NOS “confortável” com acionista Isabel dos Santos

Miguel Almeida
Miguel Almeida

A NOS está "confortável" com o acionista angolano, diz Miguel Almeida, CEO da operadora.

O gestor comentava a questões sobre se o conflito aberto entre a Sonae e Isabel dos Santos em torno dos dois gestores chave no negócio da distribuição, Miguel Osório e João Seara, que terão sido contratados pela empresária angolana para um projeto na área de distribuição em Angola tinha afetado as relações com Isabel dos Santos, que detém metade da Zopt, veiculo que controla a NOS com 50,1%, com a Sonae.

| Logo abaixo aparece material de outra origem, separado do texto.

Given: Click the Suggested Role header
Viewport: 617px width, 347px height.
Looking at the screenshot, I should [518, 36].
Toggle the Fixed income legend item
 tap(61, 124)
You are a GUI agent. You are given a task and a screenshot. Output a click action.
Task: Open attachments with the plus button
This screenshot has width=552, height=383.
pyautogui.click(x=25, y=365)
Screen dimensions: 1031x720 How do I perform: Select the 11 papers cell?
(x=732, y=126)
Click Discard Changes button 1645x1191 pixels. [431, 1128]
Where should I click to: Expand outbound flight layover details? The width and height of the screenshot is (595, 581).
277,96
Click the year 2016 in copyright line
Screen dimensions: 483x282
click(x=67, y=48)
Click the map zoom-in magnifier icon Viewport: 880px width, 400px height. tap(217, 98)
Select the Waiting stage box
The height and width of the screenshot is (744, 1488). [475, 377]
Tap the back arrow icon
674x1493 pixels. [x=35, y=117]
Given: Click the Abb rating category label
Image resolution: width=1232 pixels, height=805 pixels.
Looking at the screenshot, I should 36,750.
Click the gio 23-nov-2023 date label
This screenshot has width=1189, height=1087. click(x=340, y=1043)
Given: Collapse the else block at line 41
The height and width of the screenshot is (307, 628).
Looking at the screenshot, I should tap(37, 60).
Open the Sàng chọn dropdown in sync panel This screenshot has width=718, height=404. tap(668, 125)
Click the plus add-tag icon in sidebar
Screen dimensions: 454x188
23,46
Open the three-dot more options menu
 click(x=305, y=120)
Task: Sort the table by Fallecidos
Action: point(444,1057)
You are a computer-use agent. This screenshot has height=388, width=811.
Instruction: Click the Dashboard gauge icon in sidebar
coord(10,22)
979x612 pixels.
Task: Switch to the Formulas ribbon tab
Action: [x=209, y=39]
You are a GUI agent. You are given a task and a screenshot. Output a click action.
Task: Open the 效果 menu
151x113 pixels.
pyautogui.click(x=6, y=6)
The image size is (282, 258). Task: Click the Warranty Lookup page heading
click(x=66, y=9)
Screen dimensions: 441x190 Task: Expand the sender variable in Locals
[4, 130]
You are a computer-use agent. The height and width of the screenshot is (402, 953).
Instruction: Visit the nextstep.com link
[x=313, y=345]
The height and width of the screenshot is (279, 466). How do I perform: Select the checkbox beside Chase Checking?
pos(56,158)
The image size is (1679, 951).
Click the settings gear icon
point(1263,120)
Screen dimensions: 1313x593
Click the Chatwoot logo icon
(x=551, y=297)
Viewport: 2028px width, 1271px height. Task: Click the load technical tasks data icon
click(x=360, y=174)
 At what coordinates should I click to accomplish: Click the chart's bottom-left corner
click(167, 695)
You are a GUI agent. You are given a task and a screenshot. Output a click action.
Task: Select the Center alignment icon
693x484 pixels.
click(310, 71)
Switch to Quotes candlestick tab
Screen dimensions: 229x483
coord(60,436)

Em Angola, a Sonae tinha estabelecido antes de ser conhecida a fusão uma parceria com a Condis de Isabel dos Santos para o lançamento dos Continente neste mercado.

“Sempre o dissemos e volto a dizer, não comentamos sobre temas de acionistas”, começou por dizer Miguel Almeida, quando questionado pelo Dinheiro Vivo. “O que posso dizer é que ontem tivemos a reunião do conselho de administração para entre outros assuntos debater os resultados de 2014 e o que sentimos do conselho de administração é um apoio unânime a este projeto o que nós dá um enorme conforto”, diz o gestor

Em Angola, a NOS também tem uma parceria com Isabel dos Santos na Zap, onde tem 30%. A operadora teve um contributo positivo para as contas da NOS, tendo contribuído com 16 milhões de euros para os cerca de 75 milhões de euros de lucros da empresa. Ou seja, passou de uma fatia de 3,9%, para 13,9% dos resultados, destacou o CFO José Pedro Pereira da Costa.

Os canais premium de cinema também aumentaram em 13% o número de subscritores, com um contributo de Angola. Questionados sobre se, dado o atual momento económico em Angola – a braços com o impacto da redução dos preços de petróleo – André Almeida, administrador, desvaloriza. “Estamos completamente confortáveis com a posição que temos neste mercado”, diz, lembrando que o Governo de Angola já aprovou Orçamento de Estado para fazer face a esta situação. “O contributo da Zap para as contas consolidadas do grupo é só uma ínfima parte”, diz. “A Zap tem uma aposição muito forte em Angola e tem capacidade para enfrentar os desafios que possam surgir”, garante.